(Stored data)
============

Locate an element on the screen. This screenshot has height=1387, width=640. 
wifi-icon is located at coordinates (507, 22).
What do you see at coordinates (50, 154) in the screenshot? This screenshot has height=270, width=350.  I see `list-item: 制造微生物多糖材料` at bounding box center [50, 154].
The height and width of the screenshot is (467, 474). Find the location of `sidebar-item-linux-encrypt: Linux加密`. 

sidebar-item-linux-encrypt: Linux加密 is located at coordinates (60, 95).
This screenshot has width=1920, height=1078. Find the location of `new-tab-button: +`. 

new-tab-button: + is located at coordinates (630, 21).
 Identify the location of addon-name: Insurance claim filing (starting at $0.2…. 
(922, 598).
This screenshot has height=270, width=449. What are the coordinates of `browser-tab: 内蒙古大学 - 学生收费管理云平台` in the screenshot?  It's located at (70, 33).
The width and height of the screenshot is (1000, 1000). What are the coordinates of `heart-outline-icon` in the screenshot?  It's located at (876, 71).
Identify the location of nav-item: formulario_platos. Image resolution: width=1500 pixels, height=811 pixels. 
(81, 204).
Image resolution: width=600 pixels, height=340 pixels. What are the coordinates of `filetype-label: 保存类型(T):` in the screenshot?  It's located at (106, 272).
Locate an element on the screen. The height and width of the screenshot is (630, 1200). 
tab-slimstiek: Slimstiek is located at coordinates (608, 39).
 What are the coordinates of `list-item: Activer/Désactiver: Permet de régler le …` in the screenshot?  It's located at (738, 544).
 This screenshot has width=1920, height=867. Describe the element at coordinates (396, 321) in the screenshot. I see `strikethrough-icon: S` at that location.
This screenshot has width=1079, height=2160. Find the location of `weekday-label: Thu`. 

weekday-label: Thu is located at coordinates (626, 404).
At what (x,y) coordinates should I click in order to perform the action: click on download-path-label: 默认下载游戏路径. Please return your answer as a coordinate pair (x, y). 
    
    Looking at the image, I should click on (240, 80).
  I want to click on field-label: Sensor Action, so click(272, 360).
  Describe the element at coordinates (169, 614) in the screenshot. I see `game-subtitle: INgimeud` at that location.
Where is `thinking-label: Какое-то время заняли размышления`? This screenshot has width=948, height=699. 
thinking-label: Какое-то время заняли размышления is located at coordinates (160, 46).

============

Format every line of the stored data as a JSON list of strings, one string per line, leaving out blank lines.

**REPLY:**
[
  "Locate an element on the screen. This screenshot has height=1387, width=640. ",
  "wifi-icon is located at coordinates (507, 22).",
  "What do you see at coordinates (50, 154) in the screenshot? This screenshot has height=270, width=350.  I see `list-item: 制造微生物多糖材料` at bounding box center [50, 154].",
  "The height and width of the screenshot is (467, 474). Find the location of `sidebar-item-linux-encrypt: Linux加密`. ",
  "sidebar-item-linux-encrypt: Linux加密 is located at coordinates (60, 95).",
  "This screenshot has width=1920, height=1078. Find the location of `new-tab-button: +`. ",
  "new-tab-button: + is located at coordinates (630, 21).",
  " Identify the location of addon-name: Insurance claim filing (starting at $0.2…. ",
  "(922, 598).",
  "This screenshot has height=270, width=449. What are the coordinates of `browser-tab: 内蒙古大学 - 学生收费管理云平台` in the screenshot?  It's located at (70, 33).",
  "The width and height of the screenshot is (1000, 1000). What are the coordinates of `heart-outline-icon` in the screenshot?  It's located at (876, 71).",
  "Identify the location of nav-item: formulario_platos. Image resolution: width=1500 pixels, height=811 pixels. ",
  "(81, 204).",
  "Image resolution: width=600 pixels, height=340 pixels. What are the coordinates of `filetype-label: 保存类型(T):` in the screenshot?  It's located at (106, 272).",
  "Locate an element on the screen. The height and width of the screenshot is (630, 1200). ",
  "tab-slimstiek: Slimstiek is located at coordinates (608, 39).",
  " What are the coordinates of `list-item: Activer/Désactiver: Permet de régler le …` in the screenshot?  It's located at (738, 544).",
  " This screenshot has width=1920, height=867. Describe the element at coordinates (396, 321) in the screenshot. I see `strikethrough-icon: S` at that location.",
  "This screenshot has width=1079, height=2160. Find the location of `weekday-label: Thu`. ",
  "weekday-label: Thu is located at coordinates (626, 404).",
  "At what (x,y) coordinates should I click in order to perform the action: click on download-path-label: 默认下载游戏路径. Please return your answer as a coordinate pair (x, y). ",
  "    Looking at the image, I should click on (240, 80).",
  "  I want to click on field-label: Sensor Action, so click(272, 360).",
  "  Describe the element at coordinates (169, 614) in the screenshot. I see `game-subtitle: INgimeud` at that location.",
  "Where is `thinking-label: Какое-то время заняли размышления`? This screenshot has width=948, height=699. ",
  "thinking-label: Какое-то время заняли размышления is located at coordinates (160, 46)."
]